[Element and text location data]
.....
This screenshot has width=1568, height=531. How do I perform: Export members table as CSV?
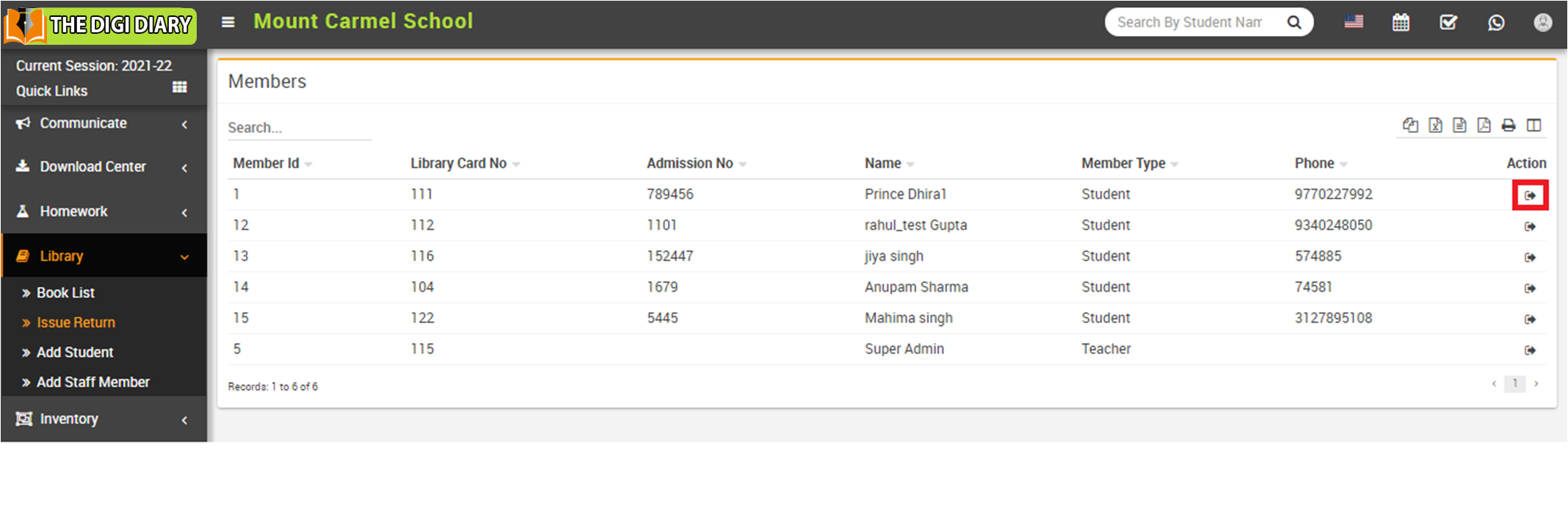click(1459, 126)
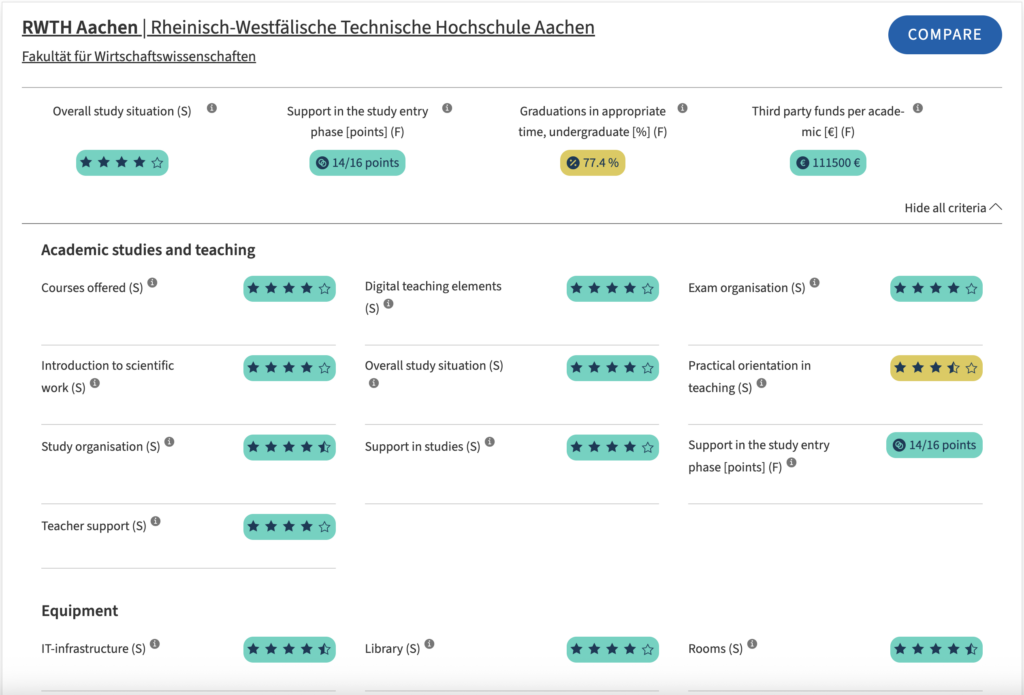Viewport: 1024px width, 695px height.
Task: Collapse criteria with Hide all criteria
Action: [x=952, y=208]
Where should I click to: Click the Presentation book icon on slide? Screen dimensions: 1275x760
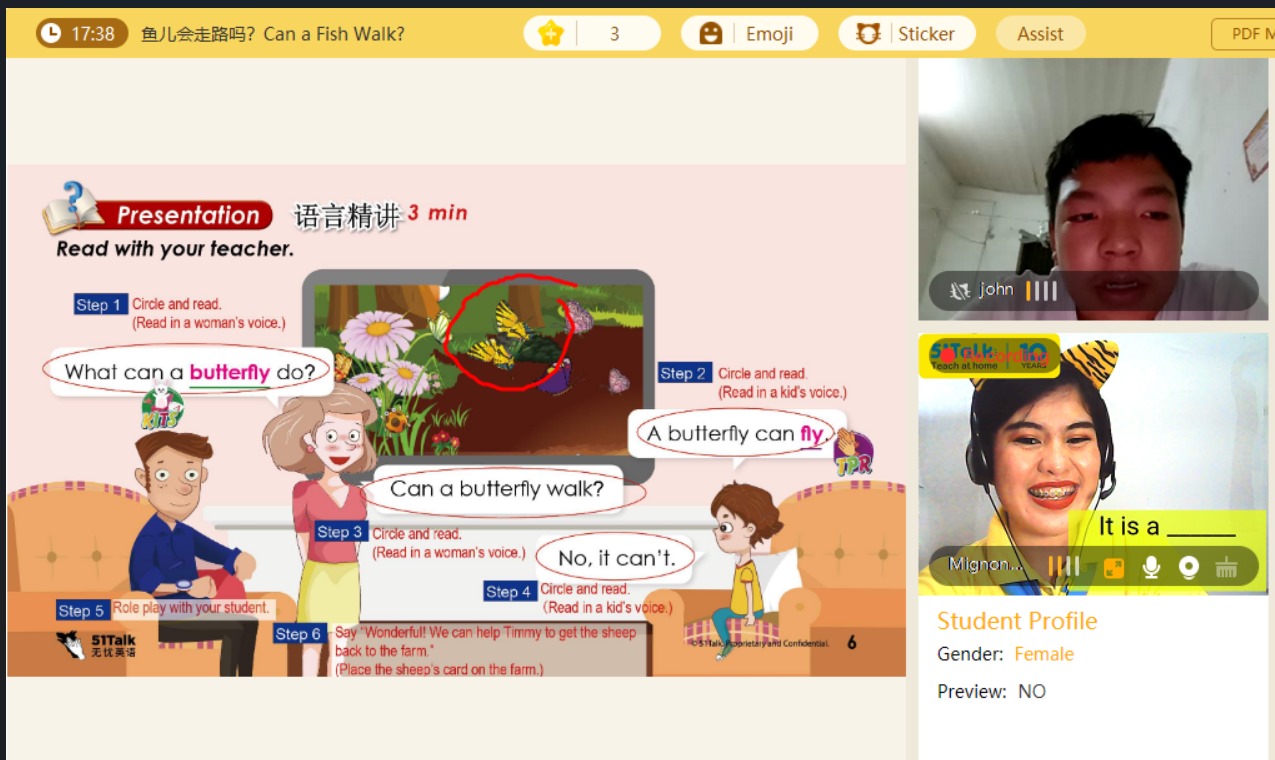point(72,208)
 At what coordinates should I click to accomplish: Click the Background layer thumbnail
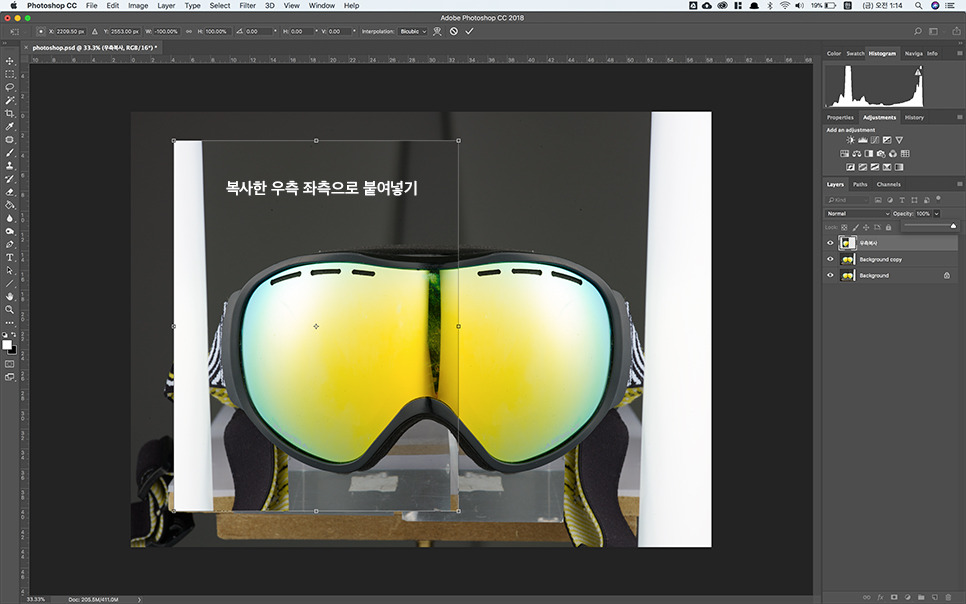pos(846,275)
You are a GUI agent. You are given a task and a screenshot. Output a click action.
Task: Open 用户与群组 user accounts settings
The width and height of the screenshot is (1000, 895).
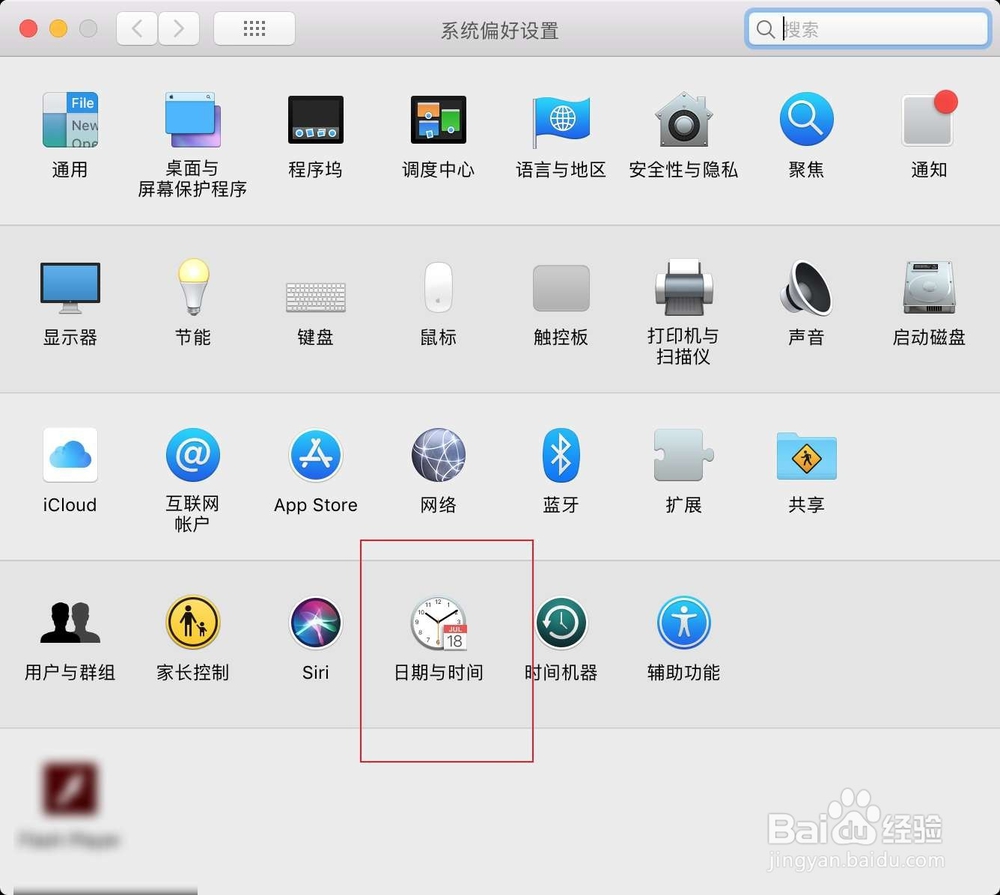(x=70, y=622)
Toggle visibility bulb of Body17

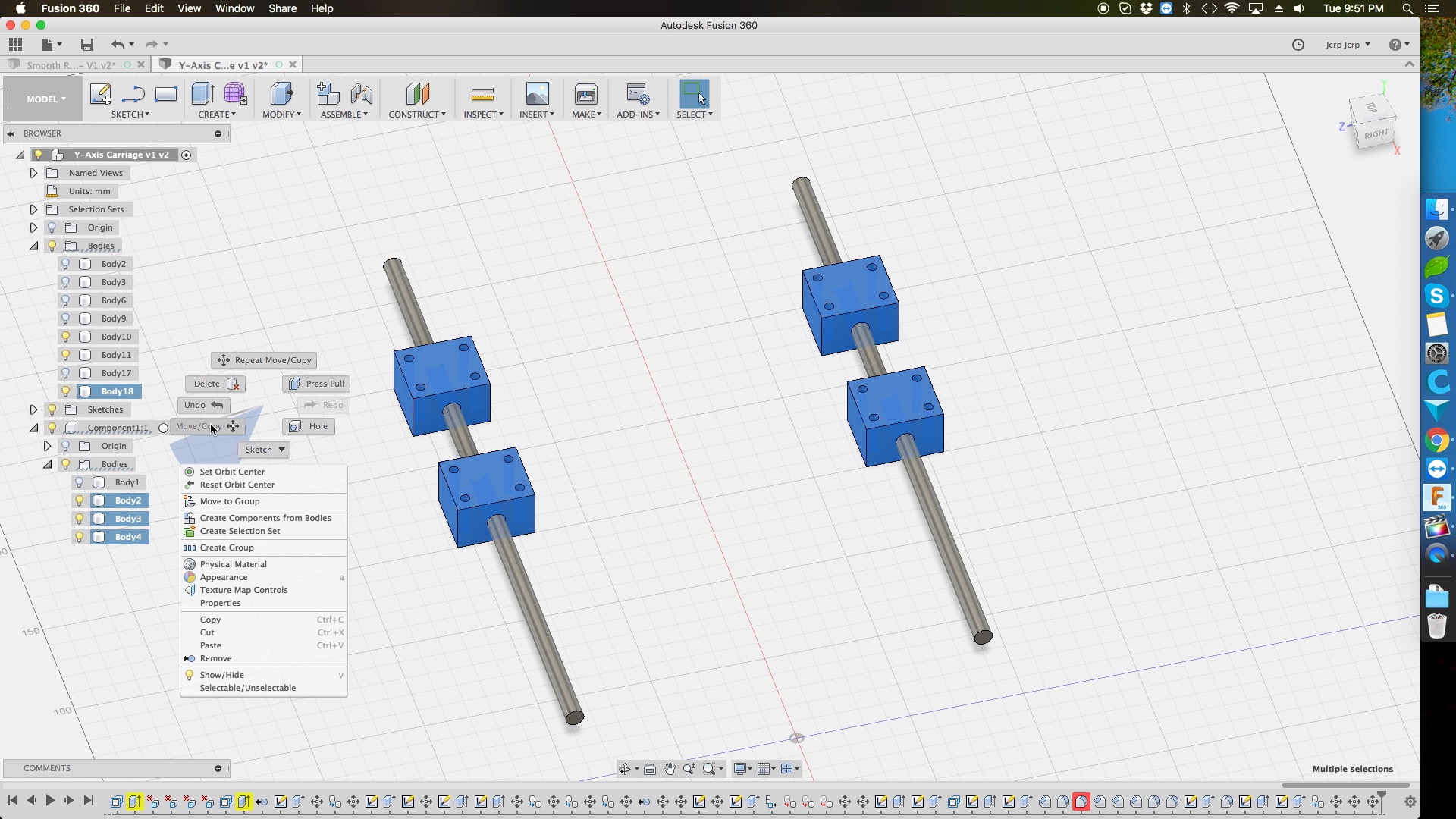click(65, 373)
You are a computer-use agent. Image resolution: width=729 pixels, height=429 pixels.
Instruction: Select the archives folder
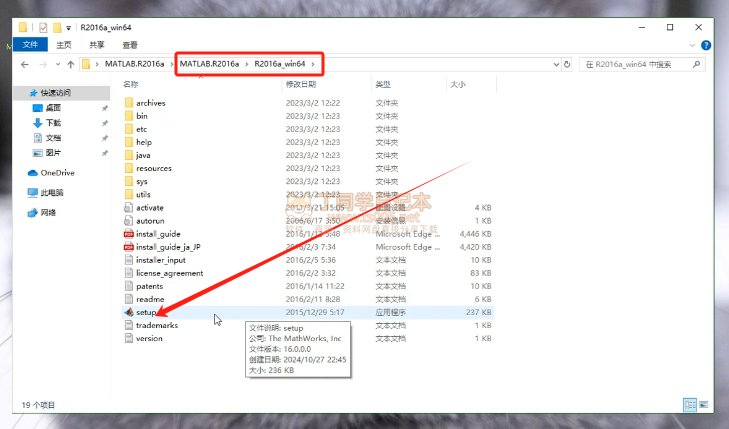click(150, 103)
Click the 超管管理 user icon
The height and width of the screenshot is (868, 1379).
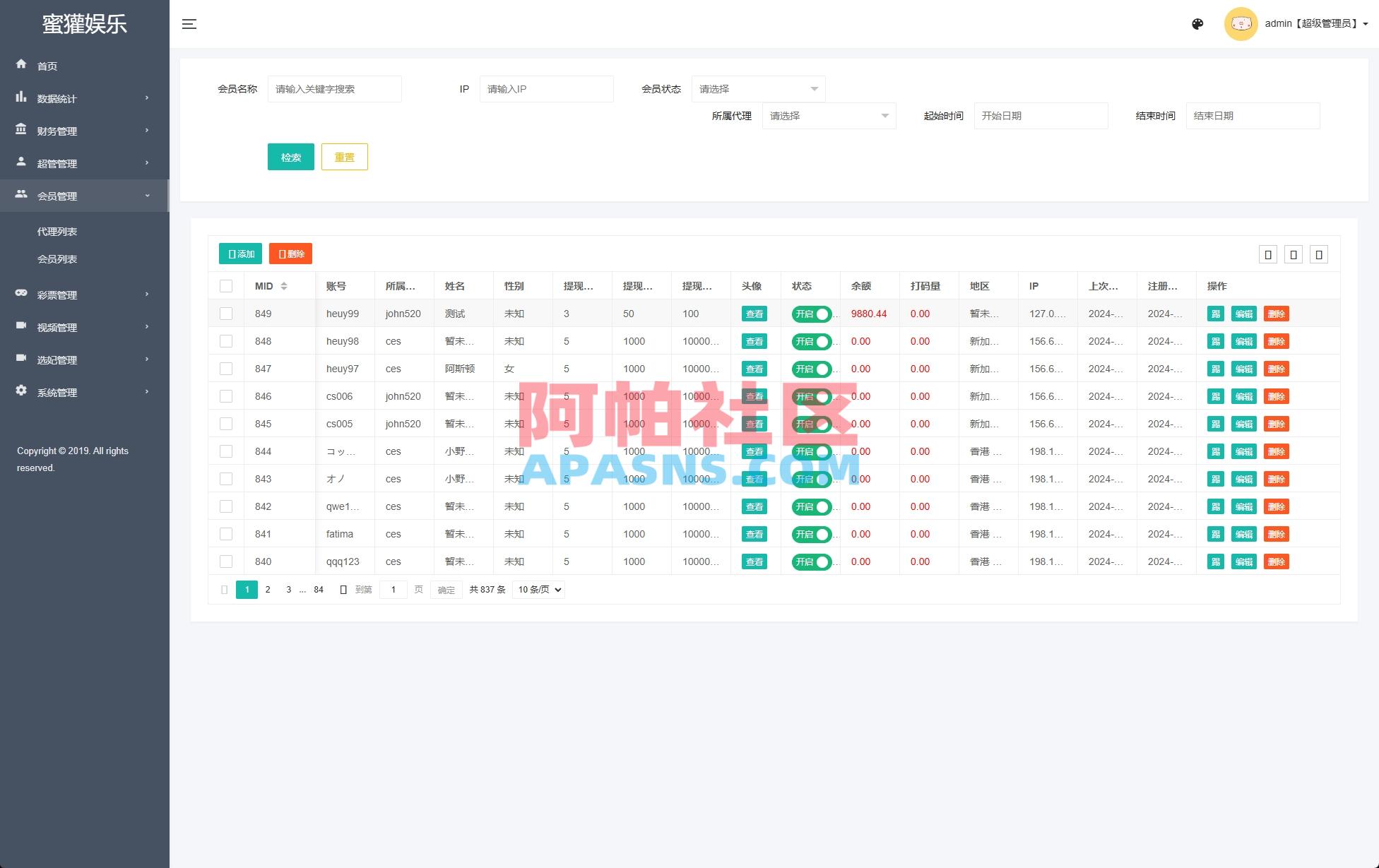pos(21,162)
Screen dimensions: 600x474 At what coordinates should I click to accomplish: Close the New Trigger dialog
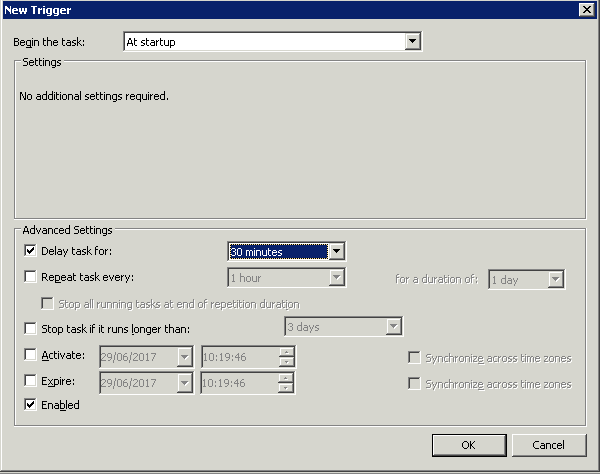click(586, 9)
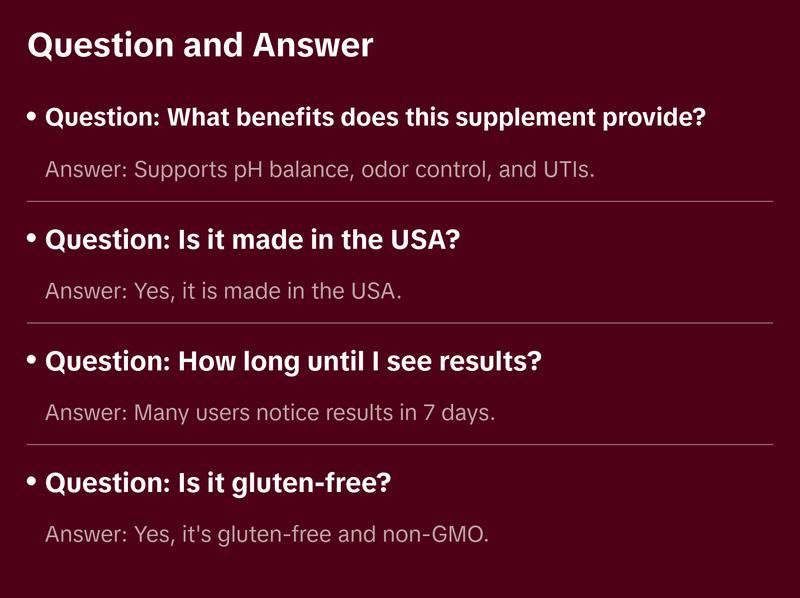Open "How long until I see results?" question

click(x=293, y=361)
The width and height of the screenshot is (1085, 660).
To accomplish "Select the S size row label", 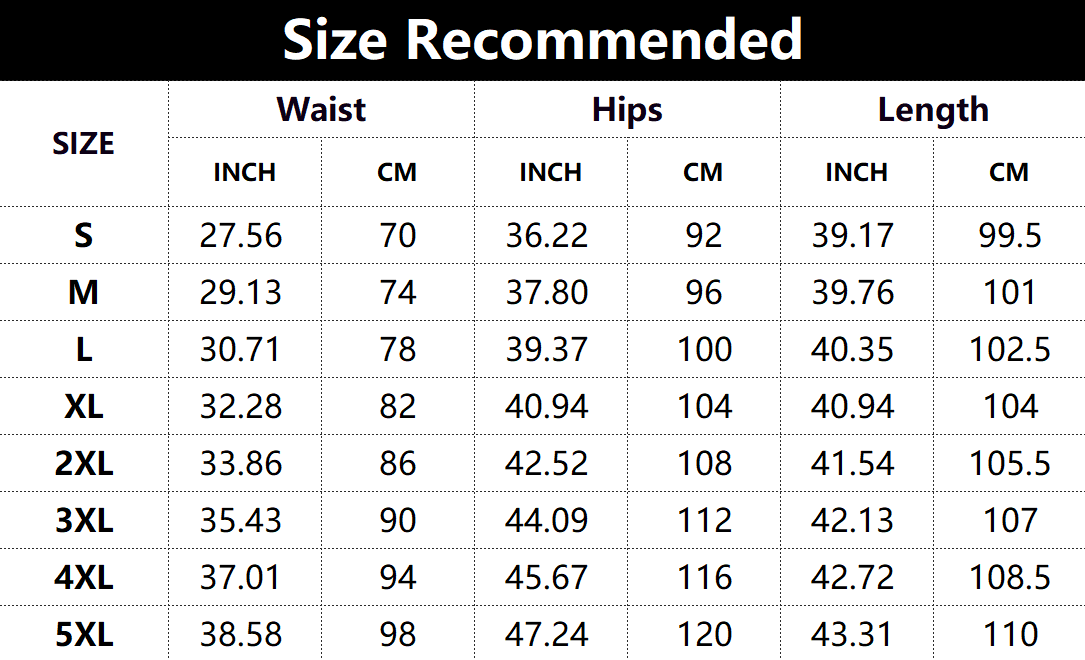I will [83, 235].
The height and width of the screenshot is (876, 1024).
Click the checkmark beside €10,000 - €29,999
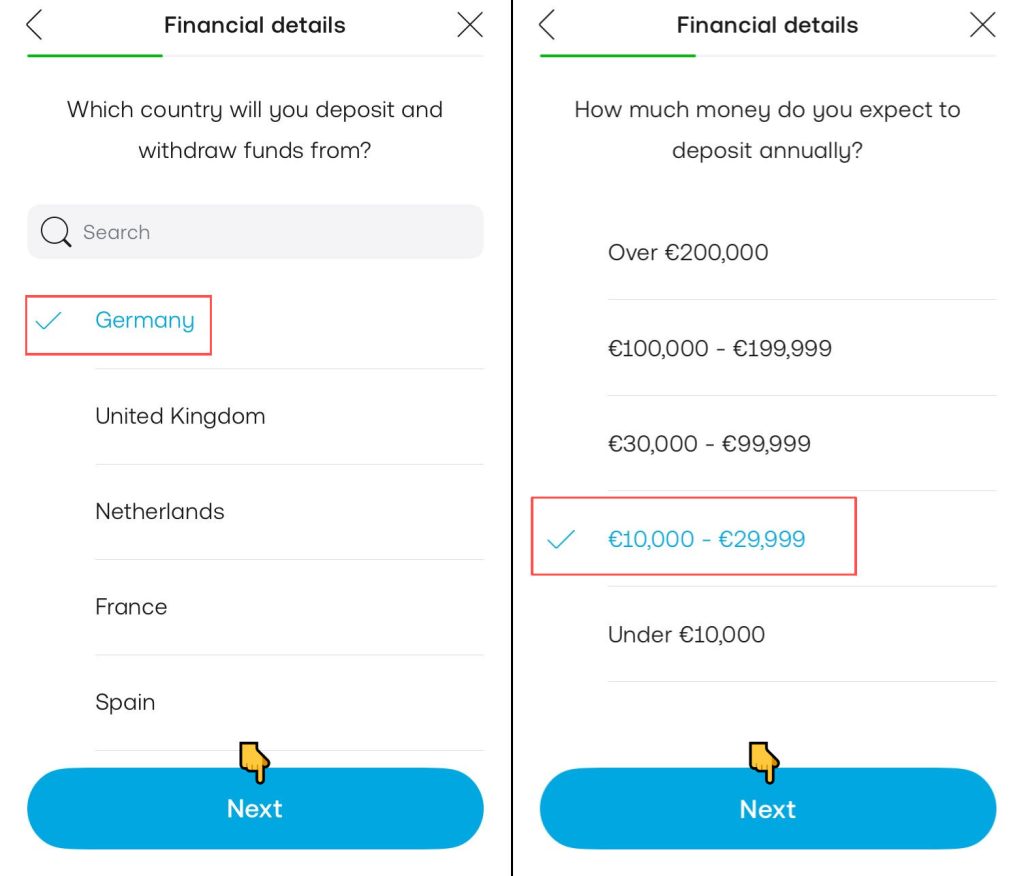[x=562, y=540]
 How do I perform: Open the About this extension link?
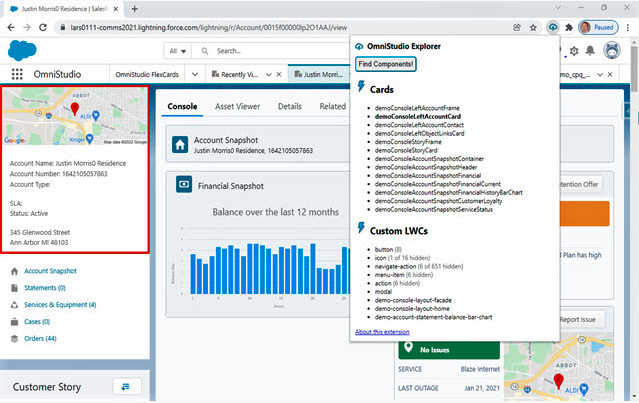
.....
What needs to be done — Render everything in the entries from the line containing "Toggle visibility bulb of Body17" down to the line containing "pos(21,162)" as a Markdown table with the columns Row and Line, skipping blank lines. Leave the pictures out of the table.

Answer below —
| Row | Line |
|---|---|
| 1 | Toggle visibility bulb of Body17 |
| 2 | click(65, 373) |
| 3 | You are a computer-use agent. Image resolution: width=729 pixels, height=429 pixels. |
| 4 | Instruction: Select the archives folder |
| 5 | click(150, 103) |
| 6 | Click the 超管管理 user icon |
| 7 | The height and width of the screenshot is (868, 1379). |
| 8 | pos(21,162) |